“Do you daydream of fat beats and crispy meats?”
– from Bob White event promo
It’s ok. I don’t know what that means either. Well, fat beats is pretty straight forward. But crispy meats?
Code-speak? Part of a younger, hipper vernacular?
Shit if I know.
But if there’s a live show promising a “fat beat” and “crispy meat” combo, it’s sure to capture one’s curiosity at the least. Right?
Here’s more of the same promo:
“Do you daydream of fat beats and crispy meats? Of scantily clad Ravers hand-feeding you bacon while the bass assaults your senses? Of an event chock-full of glovers, dancers, free food, and great Kikwear giveaways?”
Curiosity still piqued? Yes. Slightly weirded out, too? Yep.
Ok, final details for the show, dubbed “Baconology“:
“Celebrating the 50th day of the Season of Aftermath, we will be providing an amazing lineup of hardcore, hard dance, breaks, hardstyle and MOAR!

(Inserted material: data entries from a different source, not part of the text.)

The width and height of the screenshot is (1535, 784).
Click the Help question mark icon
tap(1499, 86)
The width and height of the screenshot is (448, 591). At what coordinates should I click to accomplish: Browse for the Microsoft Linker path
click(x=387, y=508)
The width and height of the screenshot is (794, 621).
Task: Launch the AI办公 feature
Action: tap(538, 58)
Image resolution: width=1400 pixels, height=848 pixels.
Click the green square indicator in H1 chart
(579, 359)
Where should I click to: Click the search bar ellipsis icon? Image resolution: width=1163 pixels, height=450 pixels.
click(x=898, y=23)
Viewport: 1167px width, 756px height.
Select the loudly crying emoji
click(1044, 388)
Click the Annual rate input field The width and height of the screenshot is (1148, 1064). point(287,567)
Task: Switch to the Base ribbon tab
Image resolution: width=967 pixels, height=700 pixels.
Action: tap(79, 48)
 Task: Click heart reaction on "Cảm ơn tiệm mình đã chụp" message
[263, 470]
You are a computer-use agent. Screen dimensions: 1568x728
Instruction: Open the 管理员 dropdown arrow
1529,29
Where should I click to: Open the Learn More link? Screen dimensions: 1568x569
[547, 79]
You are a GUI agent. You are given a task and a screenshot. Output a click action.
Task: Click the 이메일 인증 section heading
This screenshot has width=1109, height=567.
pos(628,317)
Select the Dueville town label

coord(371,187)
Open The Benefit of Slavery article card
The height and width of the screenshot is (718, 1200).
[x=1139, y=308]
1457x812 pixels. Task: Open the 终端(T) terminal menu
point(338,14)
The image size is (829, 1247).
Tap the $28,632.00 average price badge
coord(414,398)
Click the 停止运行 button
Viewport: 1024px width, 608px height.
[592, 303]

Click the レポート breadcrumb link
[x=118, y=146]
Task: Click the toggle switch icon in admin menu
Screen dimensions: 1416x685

Arctic Productions and Neon Rainbow Mindfuck are teaming up to make these delicious fantasies into smoked, cured, and fried realities! Bacon options including pig, turkey, and veggie, along with innovative bacon presentations yet to be revealed!”
What in the Land of Ooo is happening here? Movies would be so much easier.
And it gets better. Well, not better. But…
Here’s another show to blow your mind:
“Embark on a safari of raging proportions! Join us as two of Portland’s top productions companies team up like never before with 2 stages of absolute untamed madness! So get your inner beast on, and dress like your favorite animal because its going to be a jungle in here! There will be a costume contest and free VIP tickets will get handed to the two best dressed beasts.”
At least it’s not a strip club, right? It’s like being happy with Mitt Romney because it could have been Newt Gingrich. Oh wait, none of those worked out.